In the simple parton model the nucleon consists of quarks and gluons and their interaction is governed by the quantum chromodynamics. An alternative method to the fixed targets is to use two colliding polarized beams. Several institutes and laboratories work in this field.[3][4][5][6][7]

An international workshop on the "Polarized Sources, Targets and Polarimetry" takes place every two years.[8][9][10][11]

The nuclear spins in the solid targets are polarized with dynamic nuclear polarization method typically in 2.5 or 5 T magnetic field.[12][13] The magnetic field can be generated with a superconducting magnet filled with liquid helium. The more traditional iron magnets are not preferred due to their large mass and limited geometrical acceptance for the produced particles. The target polarization during the experiment is determined with nuclear magnetic resonance method. The integrated enhanced NMR-signals are compared to the signals taken in superfluid helium-4 bath at well known calibration temperatures around 1 K, where the spin magnetization follows the Curie law and the nuclear polarization can be calculated from the temperature by using the Brillouin function. During the polarization build up a microwave generator is used to pump the paramagnetic centers in the target material close to the electron spin resonance frequency (about 70 GHz in 2.5 T field).

In the helium-3 gas targets[14][15][16] optical pumping is used to polarize the nucleons.

In the frozen spin targets low temperatures are needed to preserve the polarization for the long data taking periods (for the highest possible integrated luminosity) and to reach maximum nuclear polarization for the best figure of merit.

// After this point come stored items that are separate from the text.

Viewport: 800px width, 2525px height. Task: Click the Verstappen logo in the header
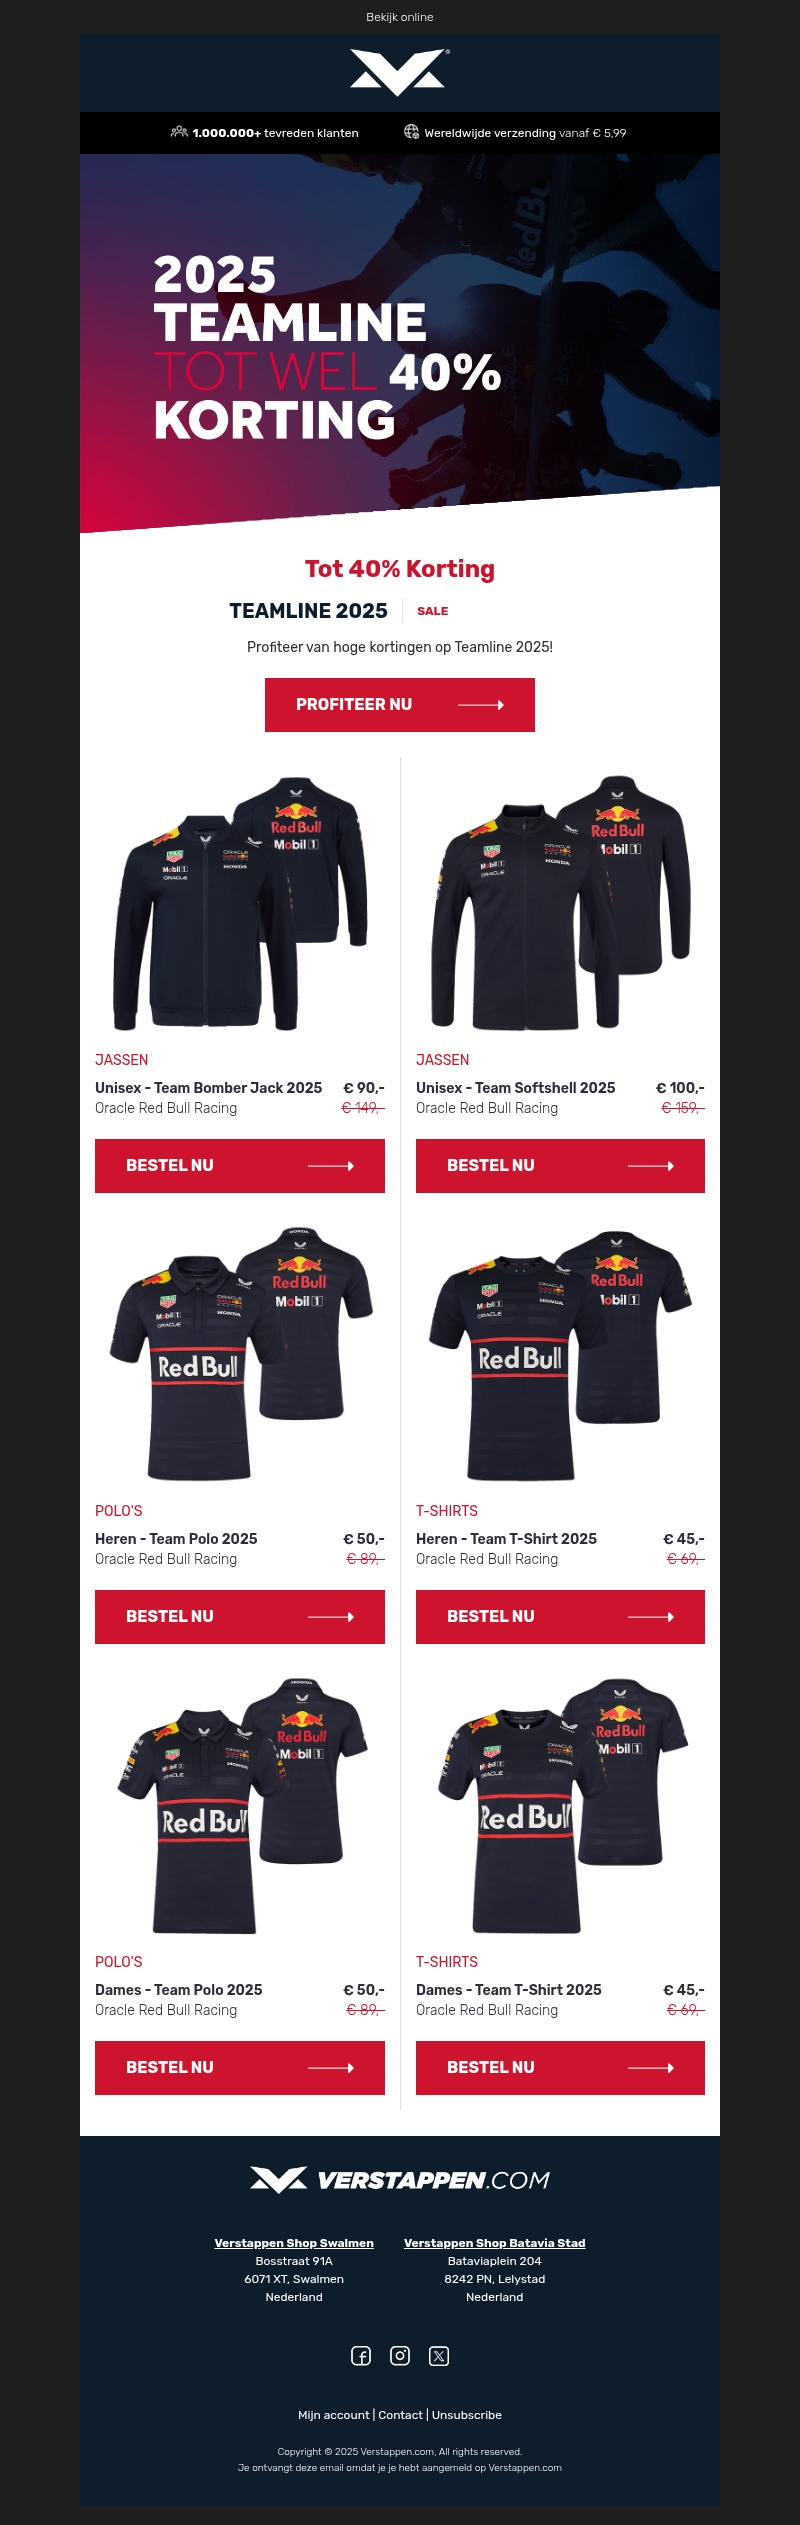[x=399, y=73]
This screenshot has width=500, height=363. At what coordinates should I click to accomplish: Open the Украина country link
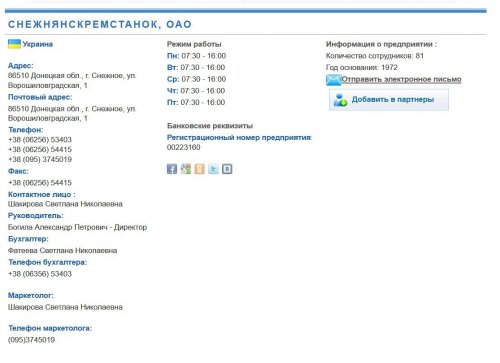38,44
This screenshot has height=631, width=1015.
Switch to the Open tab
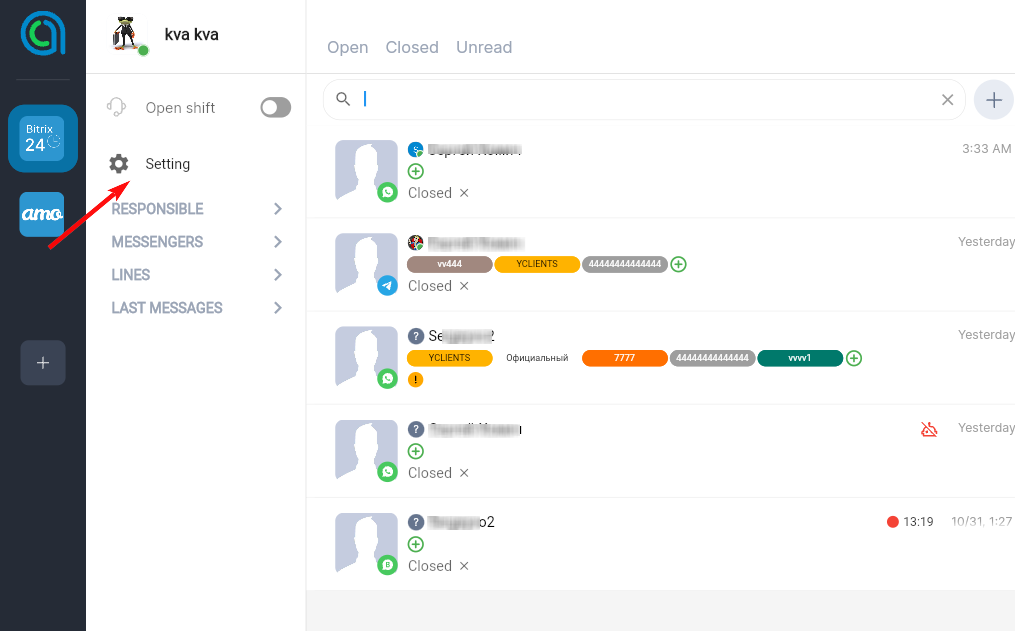coord(348,47)
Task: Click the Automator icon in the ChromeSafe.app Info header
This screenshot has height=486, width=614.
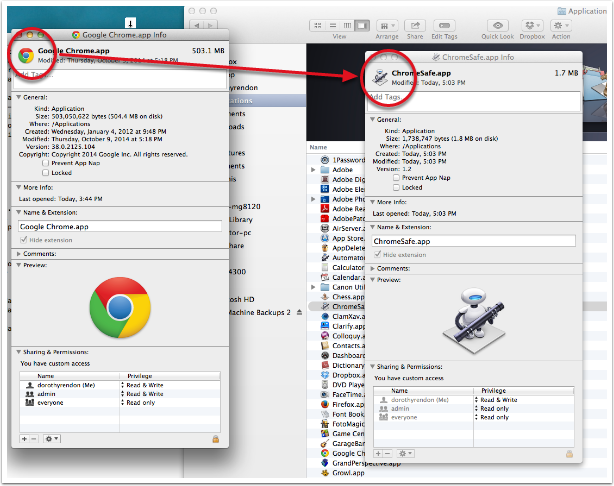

Usually a dilution refrigerator with high cooling power is used to reach temperatures below 300 mK during the polarization build up and below 50 mK in frozen spin mode.[17][18][19] To preserve the paramagnetic centers in the target material it has to be kept all the time at cryogenic temperatures typically below 100 K. A horizontal dilution cryostat with the possibility to load directly the target material into the helium-3/4 mixing chamber from a liquid nitrogen bath is needed for this reason. While the beam should interact with the target material scattering from the target construction materials is not desired. This leads to an additional requirement of small material budget in terms of radiation length. Thin and low density construction materials are used for this reason in the region of the incoming beam and the scattering products.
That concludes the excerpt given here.